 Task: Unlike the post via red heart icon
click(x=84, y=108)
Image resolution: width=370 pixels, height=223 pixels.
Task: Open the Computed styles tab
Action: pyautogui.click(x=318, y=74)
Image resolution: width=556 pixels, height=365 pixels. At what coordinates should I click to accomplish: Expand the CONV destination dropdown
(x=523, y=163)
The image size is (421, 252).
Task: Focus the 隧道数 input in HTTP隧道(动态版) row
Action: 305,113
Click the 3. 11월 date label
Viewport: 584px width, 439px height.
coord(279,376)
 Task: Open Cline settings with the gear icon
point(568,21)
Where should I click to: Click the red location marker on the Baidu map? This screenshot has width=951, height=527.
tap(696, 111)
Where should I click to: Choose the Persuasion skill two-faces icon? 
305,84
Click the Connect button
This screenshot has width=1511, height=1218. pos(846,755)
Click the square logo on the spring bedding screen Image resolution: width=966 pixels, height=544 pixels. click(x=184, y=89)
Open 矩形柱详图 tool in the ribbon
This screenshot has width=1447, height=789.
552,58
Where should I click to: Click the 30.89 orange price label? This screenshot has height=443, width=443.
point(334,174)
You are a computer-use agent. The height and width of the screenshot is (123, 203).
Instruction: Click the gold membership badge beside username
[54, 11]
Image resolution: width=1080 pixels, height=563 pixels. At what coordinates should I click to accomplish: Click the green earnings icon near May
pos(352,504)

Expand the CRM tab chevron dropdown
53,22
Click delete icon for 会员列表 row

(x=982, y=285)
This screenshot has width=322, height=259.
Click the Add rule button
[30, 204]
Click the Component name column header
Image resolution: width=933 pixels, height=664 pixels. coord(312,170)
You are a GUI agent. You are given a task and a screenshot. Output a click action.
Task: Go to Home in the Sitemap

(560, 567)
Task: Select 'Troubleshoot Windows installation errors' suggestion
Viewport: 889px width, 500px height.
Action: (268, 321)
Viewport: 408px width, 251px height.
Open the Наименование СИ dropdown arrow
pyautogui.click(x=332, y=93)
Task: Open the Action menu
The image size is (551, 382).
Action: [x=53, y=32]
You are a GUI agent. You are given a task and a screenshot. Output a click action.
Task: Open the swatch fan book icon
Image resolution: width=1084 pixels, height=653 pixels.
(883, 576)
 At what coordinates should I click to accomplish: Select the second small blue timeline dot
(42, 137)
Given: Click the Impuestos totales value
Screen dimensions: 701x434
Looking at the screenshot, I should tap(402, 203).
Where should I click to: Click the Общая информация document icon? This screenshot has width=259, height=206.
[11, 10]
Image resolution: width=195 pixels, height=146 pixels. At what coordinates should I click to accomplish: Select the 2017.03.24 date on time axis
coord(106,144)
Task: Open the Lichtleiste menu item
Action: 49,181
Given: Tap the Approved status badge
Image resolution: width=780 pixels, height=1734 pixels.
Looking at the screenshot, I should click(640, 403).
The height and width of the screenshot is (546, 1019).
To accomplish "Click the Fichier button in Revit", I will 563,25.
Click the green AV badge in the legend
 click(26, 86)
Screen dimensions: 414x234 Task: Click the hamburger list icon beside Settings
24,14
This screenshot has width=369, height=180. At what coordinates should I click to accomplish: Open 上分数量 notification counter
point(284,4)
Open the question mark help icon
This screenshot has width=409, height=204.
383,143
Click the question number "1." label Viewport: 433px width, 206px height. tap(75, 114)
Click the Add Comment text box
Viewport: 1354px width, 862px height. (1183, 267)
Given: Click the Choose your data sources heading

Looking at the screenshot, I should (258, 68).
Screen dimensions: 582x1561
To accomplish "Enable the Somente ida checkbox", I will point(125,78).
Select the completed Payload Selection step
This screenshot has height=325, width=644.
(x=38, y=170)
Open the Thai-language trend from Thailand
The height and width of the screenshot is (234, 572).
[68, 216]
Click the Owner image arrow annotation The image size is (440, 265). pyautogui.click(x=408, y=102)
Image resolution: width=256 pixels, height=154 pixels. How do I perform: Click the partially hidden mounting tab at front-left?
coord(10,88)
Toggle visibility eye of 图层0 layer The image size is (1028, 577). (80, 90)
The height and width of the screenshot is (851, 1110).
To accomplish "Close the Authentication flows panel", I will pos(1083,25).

▶ Aim of the exercise
Search the listing for "will" and show every line where it occurs.

▶ Answer space
To accomplish "Click the Fichier button in Revit", I will 563,25.
To accomplish "Enable the Somente ida checkbox", I will point(125,78).
To accomplish "Close the Authentication flows panel", I will pos(1083,25).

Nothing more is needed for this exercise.